Looks like the Long Beach area.

Car A at Rosecrans and
Western, bearing 156 degrees.

Car B at Atlantic and
Compton, bearing 244 degrees.

- Source of signal, 198th and Figueroa.
- 198th and Figueroa.

Cover the back.

Car A at 166th and
Western, bearing 138 degrees.

Car B, Alameda and Artesia,
bearing 256 degrees.

Same as before. 198th and Figueroa.

They must have
stopped. 198th and Figueroa.

Check. 198th and Figueroa.

That's it. Send out a call. All
cars proceed, 198th and Figueroa.

Drop the gun.

Now turn around.

Go on.

- Hey, Cody, that guy's a copper.
- What?

He's a T-man. I know
him. His name is Fallon.

- You sure?
- Yeah. He pinched me four years ago.

Don't go for your guns.

A copper.

A copper.

How do you like that, boys?

A copper, and his name is Fallon.

And we went for it. I went for it.

Treated him like a kid brother.

And I was gonna split
fifty-fifty with a copper.

Maybe they're waiting
to pin a medal on him.

Solid gold. Now come on,
get up. Get your hands up.

Heh, heh. Yeah, that's it. A
nice gold medal for the copper.

Only maybe he's gonna get
it sooner than he thinks.

Cody, the joint's
crawling with cops.

- Let him have it.
- Oh, no, and lose our ace in the hole?

He's gonna walk us out of
here. Ain't you, copper? Get up.

- It won't work. They'll shoot just the same.
- They won't shoot one of their own.

- They won't make any deals.
- You better pray that they do.

Jarrett, you and your
men might as well give up.

Jarrett, come out
with your hands up.

We've got your boy Fallon in here, and
he'll be all right if you do as I say.

She says she can get
Jarrett to come out.

If I can, mister,
will you go easy on me?

I'll tell him you'll let him get
away because you don't want your guy hurt.

He'll believe me. Then when he comes
out, you can do what you want with him.

- No deal. Lock her up.
- You cheap copper.

Jarrett, you haven't got a chance.

Come out with your hands up.

"Come out with your
hands up," the man says.

How do you like that, Ma? Heh.

Here's my answer, you dirty...

Fan out.
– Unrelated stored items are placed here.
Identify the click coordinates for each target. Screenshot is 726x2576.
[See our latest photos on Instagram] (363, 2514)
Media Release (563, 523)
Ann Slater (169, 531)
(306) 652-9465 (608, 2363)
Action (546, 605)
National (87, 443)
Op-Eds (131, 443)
Give them the
tear gas from both sides.

That was Cody Jarrett talking!

Out this way, Cody.
Through that door.

Here's yours, copper.

Wait a minute. It's Fallon.

- You all right, Hank?
- Quick, get a car to Charlie's Roadhouse.

Highway 60, near
Colton. Pick up Daniel Winston.

He's the guy you're
looking for. Your fence.

Benny.

- What's out here, Bo?
- An alley.

Hey, Happy, try it.

Come on. Get going. Get out there.

We got Bo Creel. They're heading up.

On the ground heading for
the Horton Sphere area.

Send men to that section.

Pass word along. Don't fire
unless you've got a perfect target.

That place is a stack of dynamite.

Have that area
surrounded. Get some searchlights.

They think they've got Cody Jarrett.

They haven't got Cody Jarrett,
you hear? They haven't got him.

And I'm gonna show
you they haven't got him.

Come on. Come with me.

Don't shoot. It's me,
Ryley. I'm coming out!

Don't shoot!

You might as well come down, Jarrett.
There's no one left but you.

Ha, ha. Come and get me!

Get the gun, Hank.

What's holding him up?

Made it, Ma! Top of the world!

Cody Jarrett.

He finally got to the top of the
world, and it blew right up in his face.